▶ _GOAL OF THE EXERCISE_
Your job is to copy the data that follows exactly, every line included.
-------- EXERCISE INPUT
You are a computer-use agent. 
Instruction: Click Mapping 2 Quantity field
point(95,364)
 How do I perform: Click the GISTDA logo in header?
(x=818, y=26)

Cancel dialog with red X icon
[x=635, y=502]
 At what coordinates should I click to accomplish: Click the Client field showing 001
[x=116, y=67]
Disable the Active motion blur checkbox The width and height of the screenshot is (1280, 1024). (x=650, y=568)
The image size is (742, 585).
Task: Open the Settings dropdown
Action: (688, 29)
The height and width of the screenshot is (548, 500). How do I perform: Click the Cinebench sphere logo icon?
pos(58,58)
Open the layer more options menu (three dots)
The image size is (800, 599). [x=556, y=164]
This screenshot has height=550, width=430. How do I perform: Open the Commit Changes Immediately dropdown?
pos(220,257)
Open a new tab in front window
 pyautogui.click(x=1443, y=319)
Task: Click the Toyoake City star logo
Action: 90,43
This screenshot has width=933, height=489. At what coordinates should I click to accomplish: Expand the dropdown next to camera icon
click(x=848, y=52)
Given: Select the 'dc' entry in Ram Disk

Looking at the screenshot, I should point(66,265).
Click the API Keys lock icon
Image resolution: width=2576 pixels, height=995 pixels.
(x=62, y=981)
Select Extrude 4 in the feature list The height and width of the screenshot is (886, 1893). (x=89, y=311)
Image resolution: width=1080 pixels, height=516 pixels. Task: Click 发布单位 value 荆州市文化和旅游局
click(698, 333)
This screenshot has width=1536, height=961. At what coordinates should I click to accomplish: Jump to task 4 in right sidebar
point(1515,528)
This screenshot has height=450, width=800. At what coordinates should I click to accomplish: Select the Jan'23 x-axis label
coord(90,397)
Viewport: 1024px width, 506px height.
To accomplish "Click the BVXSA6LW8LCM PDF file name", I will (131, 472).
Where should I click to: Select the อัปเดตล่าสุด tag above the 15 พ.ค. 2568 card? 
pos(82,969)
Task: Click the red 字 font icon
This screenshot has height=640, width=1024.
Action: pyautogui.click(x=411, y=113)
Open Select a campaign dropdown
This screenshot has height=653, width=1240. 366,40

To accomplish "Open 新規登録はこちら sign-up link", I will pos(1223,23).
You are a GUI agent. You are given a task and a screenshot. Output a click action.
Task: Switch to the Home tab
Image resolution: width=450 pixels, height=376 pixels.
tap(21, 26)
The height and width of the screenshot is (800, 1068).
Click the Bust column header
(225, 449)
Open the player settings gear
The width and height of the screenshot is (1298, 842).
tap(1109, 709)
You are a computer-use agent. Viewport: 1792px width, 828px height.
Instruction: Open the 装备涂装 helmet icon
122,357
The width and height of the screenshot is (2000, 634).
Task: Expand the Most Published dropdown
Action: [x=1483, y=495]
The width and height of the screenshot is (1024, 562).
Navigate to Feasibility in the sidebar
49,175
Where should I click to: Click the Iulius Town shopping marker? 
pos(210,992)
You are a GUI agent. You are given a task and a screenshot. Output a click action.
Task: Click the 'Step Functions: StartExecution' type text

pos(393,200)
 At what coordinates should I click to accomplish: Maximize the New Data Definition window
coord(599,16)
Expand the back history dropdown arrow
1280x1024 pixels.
----------------
▶ _EXERCISE RESPONSE_
You are a computer-use agent. 
Instruction: Click Mapping 2 Quantity field
point(95,364)
 How do I perform: Click the GISTDA logo in header?
(x=818, y=26)

Cancel dialog with red X icon
[x=635, y=502]
 At what coordinates should I click to accomplish: Click the Client field showing 001
[x=116, y=67]
Disable the Active motion blur checkbox The width and height of the screenshot is (1280, 1024). (x=650, y=568)
The image size is (742, 585).
Task: Open the Settings dropdown
Action: (688, 29)
The height and width of the screenshot is (548, 500). How do I perform: Click the Cinebench sphere logo icon?
pos(58,58)
Open the layer more options menu (three dots)
The image size is (800, 599). [x=556, y=164]
This screenshot has height=550, width=430. How do I perform: Open the Commit Changes Immediately dropdown?
pos(220,257)
Open a new tab in front window
 pyautogui.click(x=1443, y=319)
Task: Click the Toyoake City star logo
Action: 90,43
This screenshot has width=933, height=489. At what coordinates should I click to accomplish: Expand the dropdown next to camera icon
click(x=848, y=52)
Given: Select the 'dc' entry in Ram Disk

Looking at the screenshot, I should point(66,265).
Click the API Keys lock icon
Image resolution: width=2576 pixels, height=995 pixels.
(x=62, y=981)
Select Extrude 4 in the feature list The height and width of the screenshot is (886, 1893). (x=89, y=311)
Image resolution: width=1080 pixels, height=516 pixels. Task: Click 发布单位 value 荆州市文化和旅游局
click(698, 333)
This screenshot has width=1536, height=961. At what coordinates should I click to accomplish: Jump to task 4 in right sidebar
point(1515,528)
This screenshot has height=450, width=800. At what coordinates should I click to accomplish: Select the Jan'23 x-axis label
coord(90,397)
Viewport: 1024px width, 506px height.
To accomplish "Click the BVXSA6LW8LCM PDF file name", I will (131, 472).
Where should I click to: Select the อัปเดตล่าสุด tag above the 15 พ.ค. 2568 card? 
pos(82,969)
Task: Click the red 字 font icon
This screenshot has height=640, width=1024.
Action: pyautogui.click(x=411, y=113)
Open Select a campaign dropdown
This screenshot has height=653, width=1240. 366,40

To accomplish "Open 新規登録はこちら sign-up link", I will pos(1223,23).
You are a GUI agent. You are given a task and a screenshot. Output a click action.
Task: Switch to the Home tab
Image resolution: width=450 pixels, height=376 pixels.
tap(21, 26)
The height and width of the screenshot is (800, 1068).
Click the Bust column header
(225, 449)
Open the player settings gear
The width and height of the screenshot is (1298, 842).
tap(1109, 709)
You are a computer-use agent. Viewport: 1792px width, 828px height.
Instruction: Open the 装备涂装 helmet icon
122,357
The width and height of the screenshot is (2000, 634).
Task: Expand the Most Published dropdown
Action: [x=1483, y=495]
The width and height of the screenshot is (1024, 562).
Navigate to Feasibility in the sidebar
49,175
Where should I click to: Click the Iulius Town shopping marker? 
pos(210,992)
You are a GUI agent. You are given a task and a screenshot. Output a click action.
Task: Click the 'Step Functions: StartExecution' type text

pos(393,200)
 At what coordinates should I click to accomplish: Maximize the New Data Definition window
coord(599,16)
Expand the back history dropdown arrow
1280x1024 pixels.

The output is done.